:: 演習の目的 ::
以下の提示文について、(a)〜(c)の各記述が内容と一致するかを「はい」か「いいえ」で判定し、判定の根拠となる提示文の語句をそのまま引用せよ。
(a) 筆者は幼稚園の入園時、母親にしがみついて離れなかったと伝えられている。
(b) 「お前以外な」と言った子は、筆者をいじめていた。
(c) 筆者は、外界から冷たく扱われることに今では慣れている。

:: 提示文 ::
══════
私は気が弱い、無職だ。気が弱いから無職になったともいえる。
とにかく人の目、感情が気になってしまう。
私と一緒にいて楽しかったかな?この服装、時と場に合っているか?今気に障ることを言ってしまったか?この飲み会、うまく立ち回れるかな?
程度が低く、あらゆることを不必要?に不安がる。いい年して情けないおじさん像に成り果てており、反吐が出る。
気の弱さは損に直結することが多い。プライベートの交友関係、ビジネス、いずれにおいても。今考えると杞憂だったな、チャンスを逃したなと思うこと、多大にある。
行動することを躊躇しがちなのも現代社会では致命的だろう。
でも、悪い事ばかりじゃなかった。
「三つ子の魂百まで」
私は幼稚園の入園児、人一倍大泣きし、母親にしがみついて離れなかったそうだ。入園式の写真でも私だけが母親にべったりだったらしい。
私は物心ついたころから、母親にべったりしていたという記憶はないが、とにかく不安がる子供だったようだ。
残念ながらこの気質は今現在の私にもしっかり反映されていると観念した。
なんでこんなひどい事言うの?
小学生時代、今でも覚えている。友人間で遊ぶ約束をしていた際、「お前以外な」と言われた言葉。
私は、「そうか、ごめん」とだけ返したと思う。
別に特別仲が良かった友達でもなかったし、その子にいじめられていたわけでもない。
ただ、小学生ながらに、何故これほど無神経なことを言うのだろうと驚愕したことを覚えている。もう少し気が使えるのではないか、と。
私は親に大事に育てられたと思う。ゆえに外界から邪見に扱われることに慣れていない。これは今でもであるが。
══════
[保存済みデータ項目]
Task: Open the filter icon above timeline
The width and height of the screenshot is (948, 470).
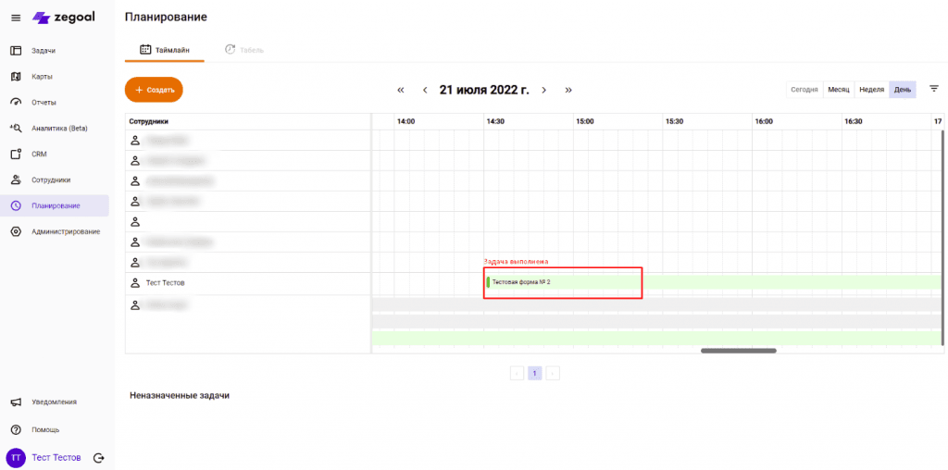Action: click(x=934, y=89)
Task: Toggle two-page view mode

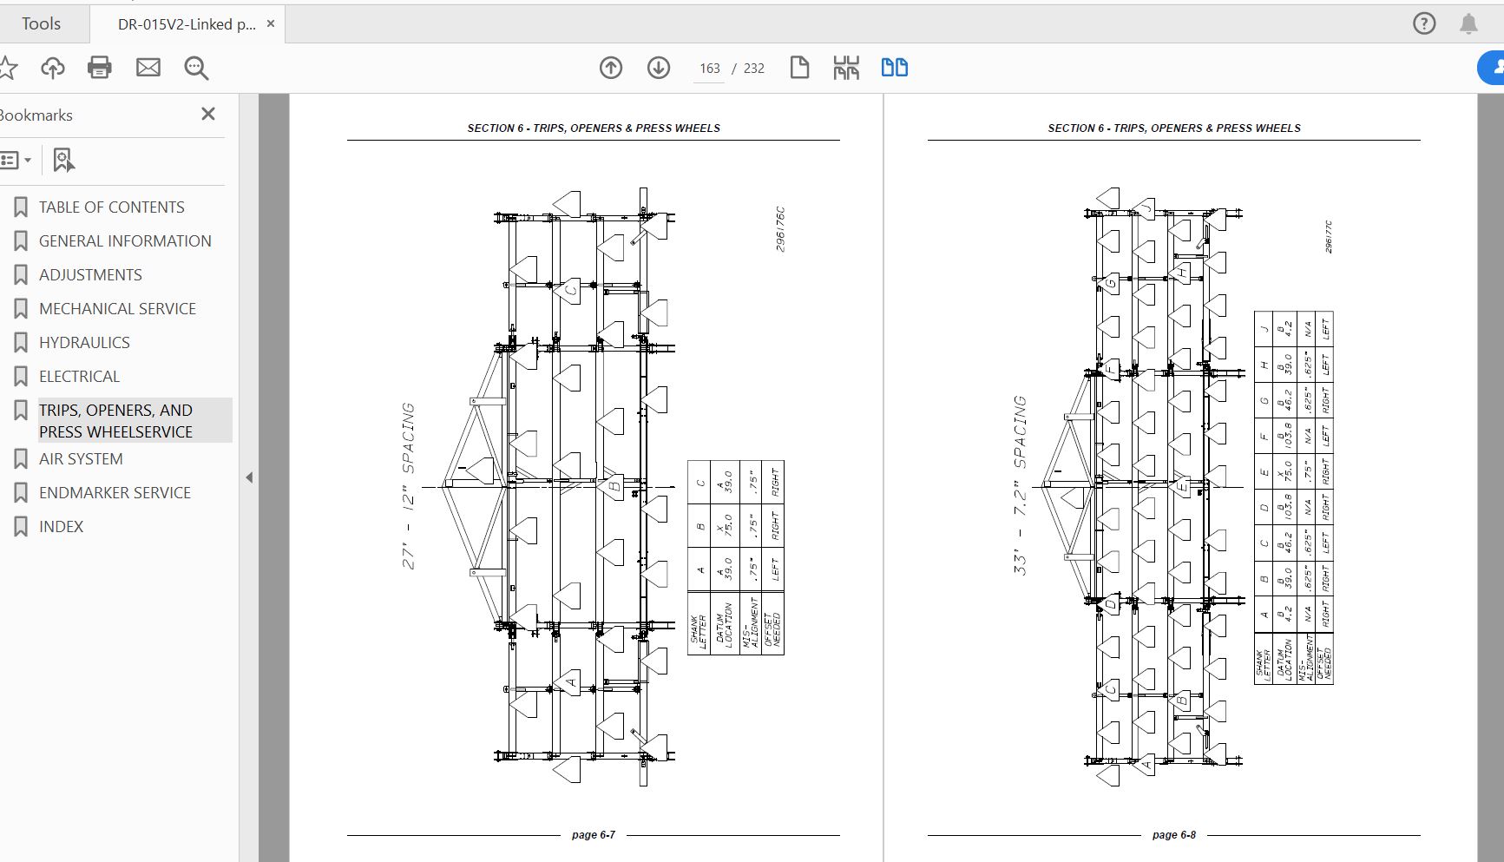Action: tap(894, 68)
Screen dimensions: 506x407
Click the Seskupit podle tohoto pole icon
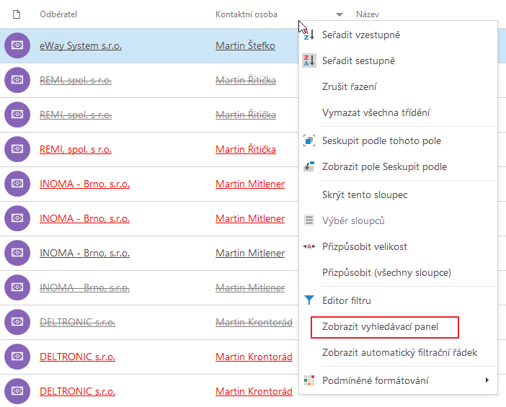309,140
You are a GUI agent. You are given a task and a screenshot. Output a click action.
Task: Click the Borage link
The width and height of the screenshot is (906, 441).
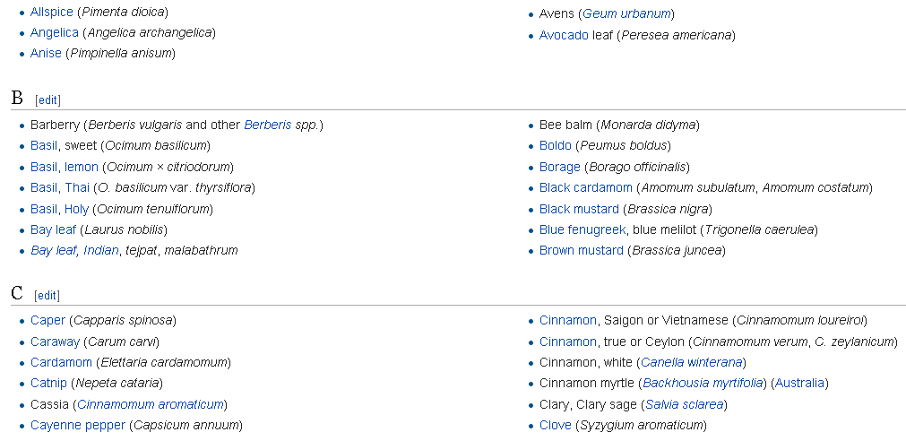[x=559, y=168]
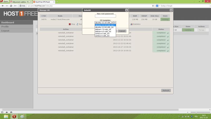This screenshot has height=119, width=211.
Task: Adjust the browser zoom slider
Action: [196, 112]
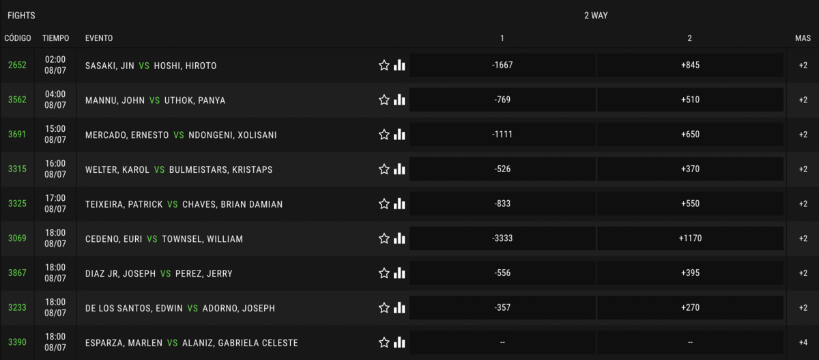Pick Townsel at +1170 odds
Screen dimensions: 819x360
[690, 239]
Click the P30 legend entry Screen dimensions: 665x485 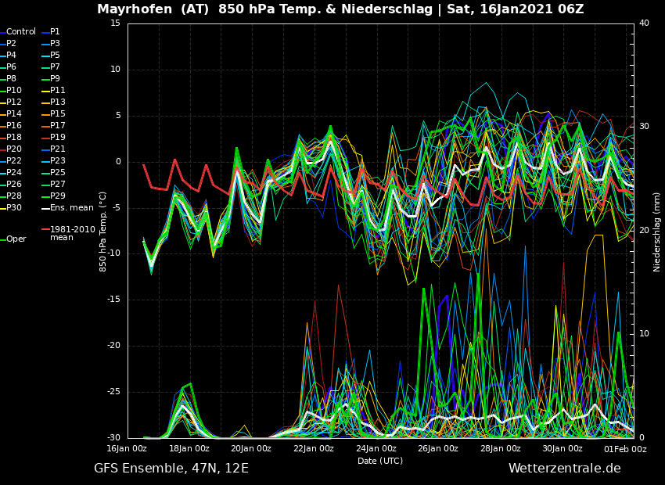[14, 208]
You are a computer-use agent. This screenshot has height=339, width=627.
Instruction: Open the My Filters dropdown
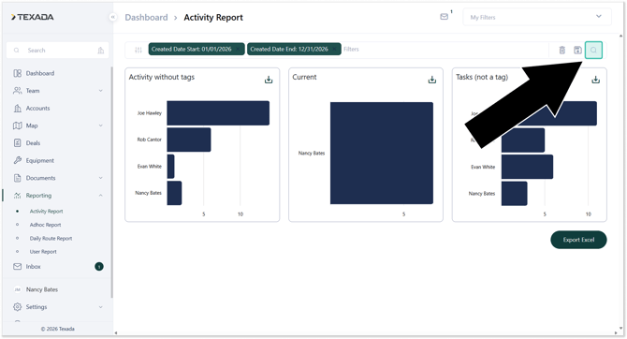coord(536,17)
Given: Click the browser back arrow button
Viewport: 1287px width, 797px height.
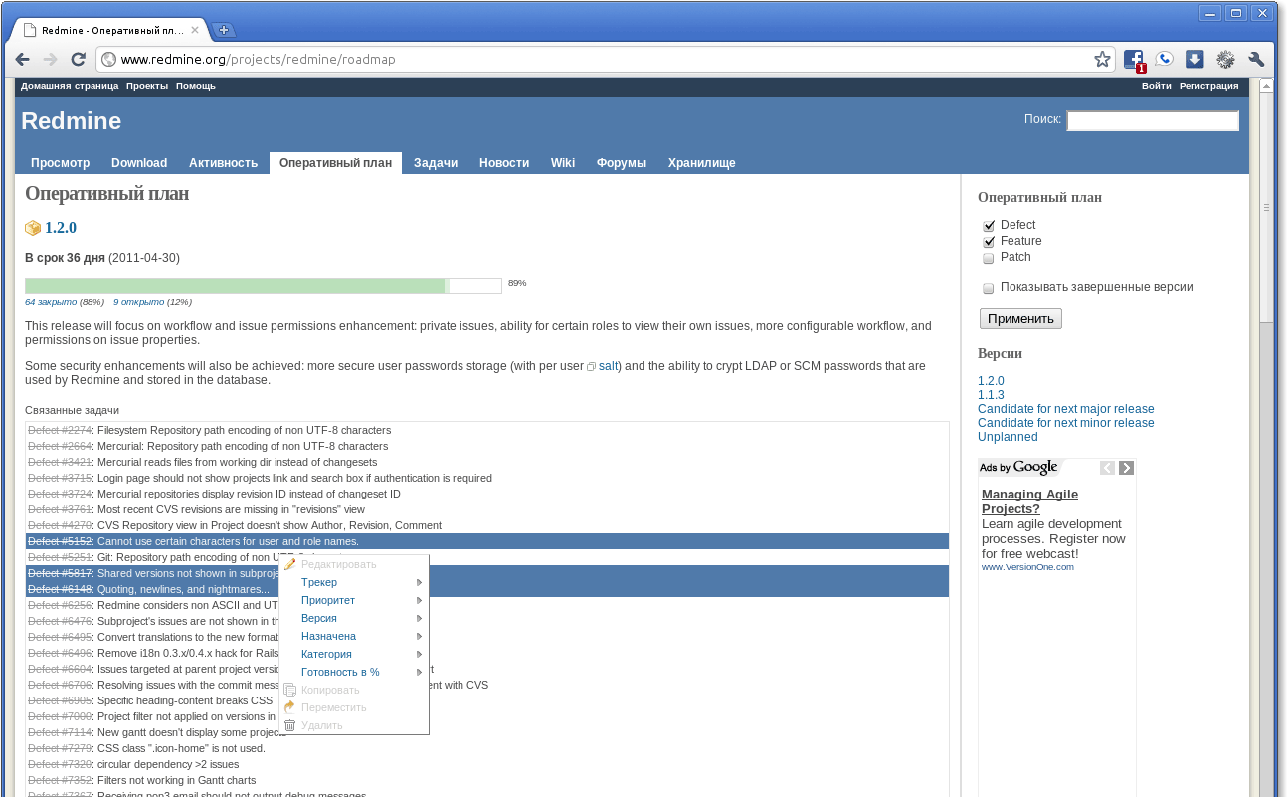Looking at the screenshot, I should tap(23, 60).
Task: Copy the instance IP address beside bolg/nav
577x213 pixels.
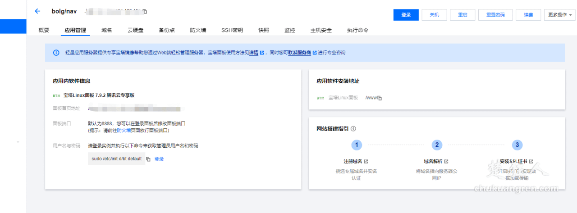Action: coord(145,11)
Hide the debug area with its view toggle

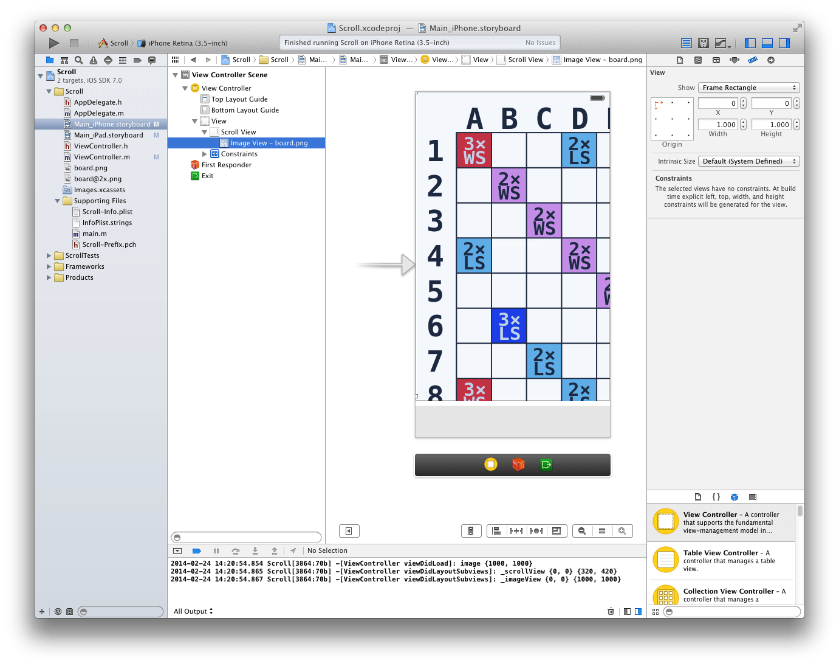pos(767,43)
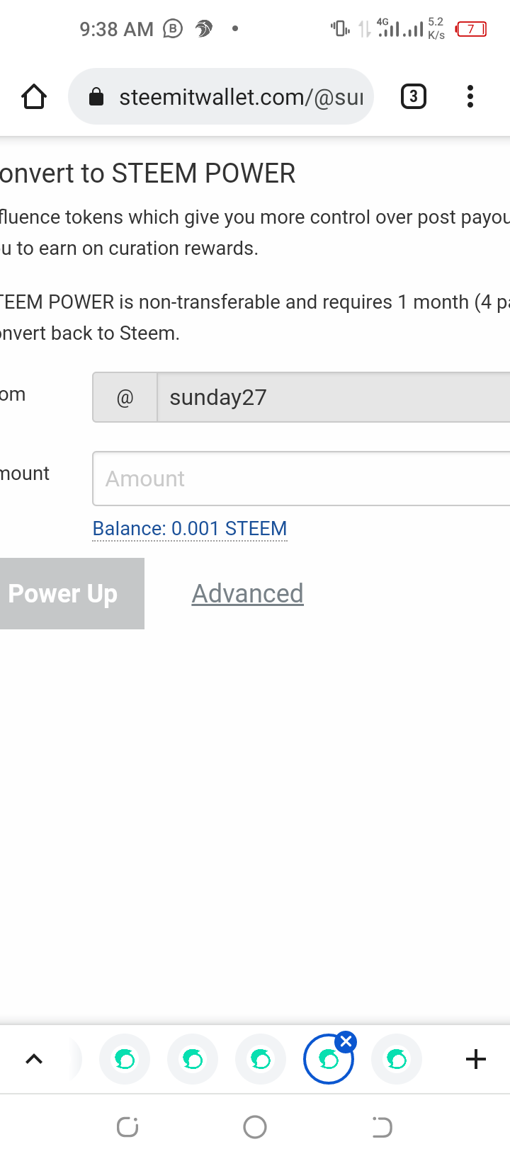The width and height of the screenshot is (510, 1161).
Task: Open the Advanced link
Action: 247,593
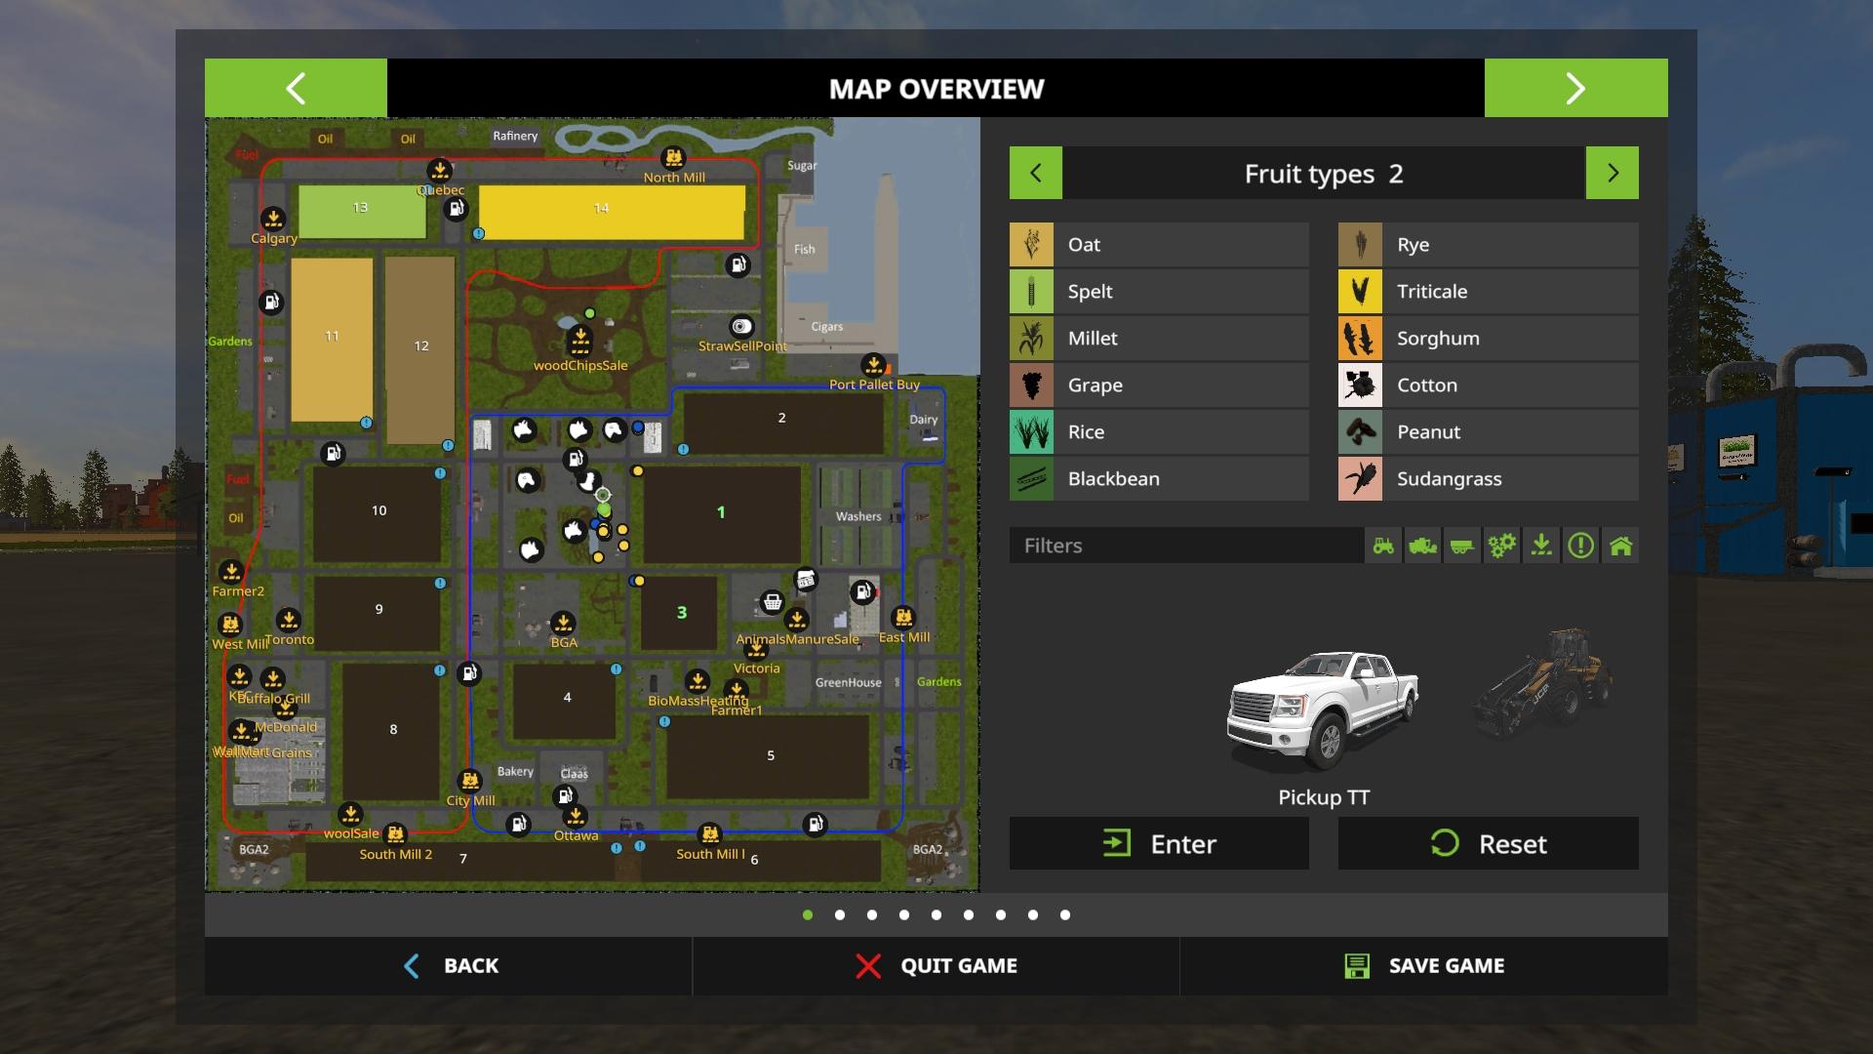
══════
:: 完全な出力 ::
(a) はい。「人一倍大泣きし、母親にしがみついて離れなかったそうだ」
(b) いいえ。「その子にいじめられていたわけでもない」
(c) いいえ。「外界から邪見に扱われることに慣れていない。これは今でもであるが。」